Hz. Peygamber, Fâtiha sûresini namazın ayrılmaz parçası olarak nitelendirilmiş, Fâtihasız (Kitâbın Fâtihası olmadan) namaz olmaz buyurmuştur (Müslim, Salât, 34). Kıraatsiz namaz nasıl olmazsa, Fâtihasız da kıraat yeterli olmaz. Birbirini tamamlayan bu unsurları bir ve bütün olarak kabul edip vücut organlarını pisliklerden temizlemeyi namazın şartı kabul ettiğimiz gibi manevî kirlilik demek olan şeytanın vesveselerinden uzak durmak için de isti"âzeyi (E"ûzü billâhi mine"ş-şeytâni"r-racîm) gerekli görmek zorundayız.
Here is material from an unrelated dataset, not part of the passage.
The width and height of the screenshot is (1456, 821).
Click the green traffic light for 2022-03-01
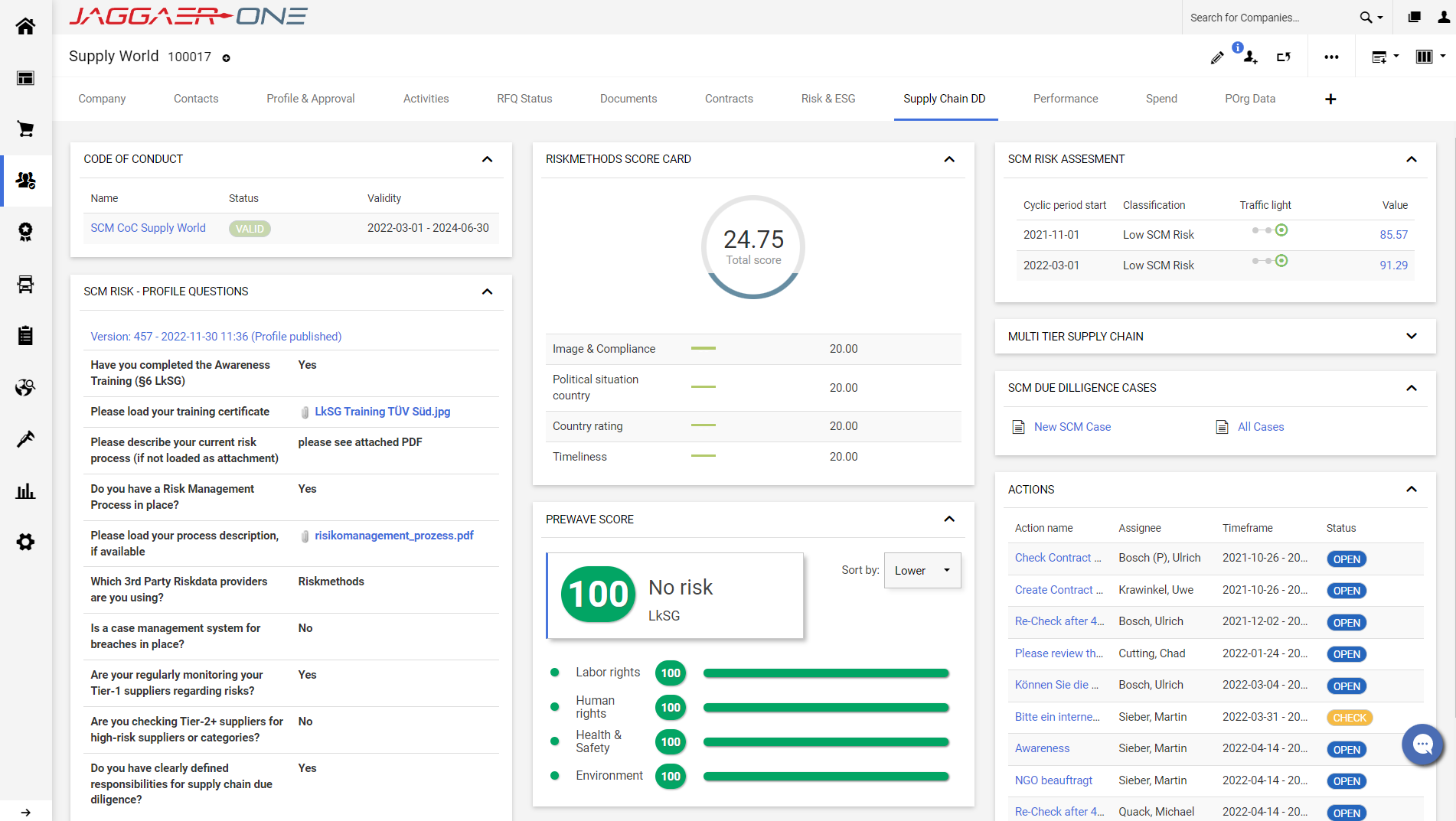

Su ve abdest nasıl ki organları temizliyorsa isti"âze de niyetleri ve kalpleri arındırır.
Yüce Allah"ın Nahl 98. âyette ifade ettiği: Kur"ân okuduğun zaman kovulmuş şeytandan Allah"a sığın emri gereği bu sûreye de Kur"ân"dan herhangi bir âyeti okumaya da isti"âze (Allah"a sığınma) ile başlamak gerekir. Allah"a sığınmak, insanın sahipsiz bırakılmadığını bilmesi ve moral depolaması açısından son derece önemlidir. Bu arada A"râf 200, 201, Mü"minûn 97, Nâs 4-6. âyetlerin açık işaretiyle devamlı olarak onu haktan saptırmaya çalışan şeytana karşı en güçlü korunmanın Allah"a sığınmakla elde edileceği bilinci de insana kazandırılmak istenmektedir. Şeytanın vesveselerine karşı asıl panzehir Allah"a sığınmadır. O sığınma bir zırh gibi kendisine gelen etkilerden kişiyi korumakta, Allah"la birlikte yaşamanın huzurunu insana kazandırmaktadır. İsti"aze, aslında bir işi kimin için ve niye yapmadığını bilmek, kime karşı bir duruş ortaya koyduğunun farkına varmak ve işi rastgelelikten kurtarıp bilinçli bir içeriğe kavuşturma niyeti ve eylemidir. Kur"ân"ın aydınlık dünyasından ve eşsiz mesajlarından yararlanabilmek için böyle saf, arı-duru bir niyete sahip olmak, farklı beklentilerden uzak, tamamen hakikati elde etmeye kilitlenmiş bir tutum sergilemek zorunluluktur. Eli kirli birinin başka bir yeri o kirli elle temizlemesi nasıl mümkün değilse ve önce kendi elini temizlemek zorundaysa aynı şekilde niyeti temiz olmayan birisinin de Kur"ân"ın hakikatlerinden yeterince yararlanması mümkün değildir. Önyargılara kapılmamanın önşartı bir işe önyargısız başlamaktır. Bu nedenle isti"âze böyle bir niyet berraklığını ortaya koymak ve şeytana karşı mesafeli olmayı deklere etmektir.
Kur"ân"ı ve Fâtiha"yı okuyup anlamaya başlarken e"ûzü cümlesini söylemek, doğru bir yönelişin ilk işaretidir. Daha sonraki yazılarımızda nasip olursa yine bu sûreden söz edeceğiz.
Fâtiha"yı ve Kur"ân"ı doğru anlayanlara selâm olsun.